Monika Ertl was one of the most daring women activists of Latin America who was renowned for avenging the murder of Che Guevera. Till the last drop of her blood she embarked on road to emancipate humanity from oppression. Her relentless spirit is the foreground today of revolutionary activists confronting tyranny. Her life and martyrdom was a manifestation of forces of oppression and liberation . 
Monika Ertl was shot dead on May 12, 1973, 50 years ago, in La Paz in the course of a firefight on the open street. She was s in her thirties and was battling to revive the Ejército de Liberación Nacional, ELN, which has been considerably demoralized since Che Guevara’s assassination. Behind these two executions was a man named Altmann, whom Monika affectionately called “Uncle Klaus” when he was a child and who was convicted on July 4, 1987 by a jury in France as the “Butcher of Lyon”
Factors that turned the course or radicalized her life could take a book itself, when one consider the background of where she originated. It manifested the spiritual metamorphosis that turns someone into a revolutionary and influence of environment. The book Surazo: Monika and Hans Ertl, a German story in Bolivia by Karin portrays the many things being thrown together, which at times assume unbearable proportions.
“It’s about better understanding the contribution of women to the uprising around 1968, and also to shed light on what you can take with you from the past for today. That’s why I didn’t stick to the asceticism demanded by biographical theory, but tried to follow all possible traces, including the faint and the improbable.” We need to bring a certain amount of patience with us to read it, but it’s worth it.
On April 1st, 1971, Bolivian army officer Colonel Roberto Quintanilla Pereira ordered the execution of Che Guevara and cut off his hands. The American CIA stooge was assassinated by German socialist and guerrilla fighter Monika Ertl, dubbed “the avenger of Che Guevara.”
Monika was the daughter of a Nazi propagandist who fled to Bolivia. The family’s close friends included the Nazi fugitives such as Klaus Barbie, a Gestapo leader known as “the Butcher of Lyon.”She held her father’s ideology in complete disdain and began to establish a deeper bond to the socialist cause, admiring the Cuban Revolution and especially the Argentinian commander Che Guevara.
After the US-backed Bolivian army killed Guevara in La Higuera, she joined the National Liberation Army of Bolivia (ELN). In 1971, she returned to Hamburg where Che’s killer Roberto Quintanilla Pereira was appointed as a Bolivian consul harbouring fears that the ELN could target him for his involvement in Che’s death. There she personally assassinated Quintanilla three times and was able to flee, thus avenging the great revolutionary commander.
Monika was eventually killed in Bolivia by Special Forces on May 12, 1973. She was tortured to death and her body never discovered. She was dubbed “the avenger of Che Guevara” for her efforts, a name that would create headlines around the world.

Background

Monika’s mother’s name was Aurelia. As is so often the case with women in history, there is no available information about her. Her father’s name was Hans. At the age of 31, he was drafted as a war correspondent for Nazi Germany. Later he performed task of the personal cameraman of Field Marshal Erwin Rommel. The defeat of German fascism, like many other Nazis, provoked him to take refuge in South America.

___

§ Exercise task A:
Rewrite the part of the article on Monika Ertl that opens with the words containing "After the US-backed" and closes with "around the world.", changing "Hamburg" to "Berlin".
§ Exercise task B:
For each statement, say whether it agrees with the article on Monika Ertl, and quote the words that decide it: (i) Monika Ertl was shot dead in La Paz on May 12, 1973. (ii) Her father was drafted as a war correspondent at the age of 41. (iii) Plenty of information is available about her mother, Aurelia.
The records aren't needed for this work.

___

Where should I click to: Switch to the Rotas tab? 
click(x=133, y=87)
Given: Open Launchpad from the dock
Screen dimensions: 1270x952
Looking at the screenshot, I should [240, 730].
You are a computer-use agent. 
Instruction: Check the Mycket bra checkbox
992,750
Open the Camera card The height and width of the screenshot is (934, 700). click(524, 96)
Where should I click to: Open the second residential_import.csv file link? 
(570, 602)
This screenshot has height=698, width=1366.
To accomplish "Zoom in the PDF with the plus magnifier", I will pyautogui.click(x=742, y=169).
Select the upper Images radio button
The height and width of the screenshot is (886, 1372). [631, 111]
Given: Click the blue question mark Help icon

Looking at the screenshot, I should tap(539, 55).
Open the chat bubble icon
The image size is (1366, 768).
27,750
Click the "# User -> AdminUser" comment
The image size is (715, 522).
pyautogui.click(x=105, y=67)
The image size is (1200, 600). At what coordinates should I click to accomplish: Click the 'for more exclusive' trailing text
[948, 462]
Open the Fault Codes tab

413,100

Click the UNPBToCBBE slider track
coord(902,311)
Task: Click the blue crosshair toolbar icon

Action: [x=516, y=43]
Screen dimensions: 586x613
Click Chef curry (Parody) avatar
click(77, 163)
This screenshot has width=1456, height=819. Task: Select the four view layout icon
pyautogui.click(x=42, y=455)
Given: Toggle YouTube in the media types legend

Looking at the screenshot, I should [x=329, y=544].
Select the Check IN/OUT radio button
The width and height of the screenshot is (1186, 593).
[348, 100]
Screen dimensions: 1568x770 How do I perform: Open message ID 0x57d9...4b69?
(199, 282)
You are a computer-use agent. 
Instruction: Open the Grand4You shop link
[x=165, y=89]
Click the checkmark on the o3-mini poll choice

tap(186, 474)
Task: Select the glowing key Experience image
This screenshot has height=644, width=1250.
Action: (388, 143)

___

§ Correct result A:
After the US-backed Bolivian army killed Guevara in La Higuera, she joined the National Liberation Army of Bolivia (ELN). In 1971, she returned to Berlin where Che’s killer Roberto Quintanilla Pereira was appointed as a Bolivian consul harbouring fears that the ELN could target him for his involvement in Che’s death. There she personally assassinated Quintanilla three times and was able to flee, thus avenging the great revolutionary commander.
Monika was eventually killed in Bolivia by Special Forces on May 12, 1973. She was tortured to death and her body never discovered. She was dubbed “the avenger of Che Guevara” for her efforts, a name that would create headlines around the world.

§ Correct result B:
(i) Yes: "Monika Ertl was shot dead on May 12, 1973, 50 years ago, in La Paz in the course of a firefight on the open street."
(ii) No: "At the age of 31, he was drafted as a war correspondent for Nazi Germany."
(iii) No: "As is so often the case with women in history, there is no available information about her."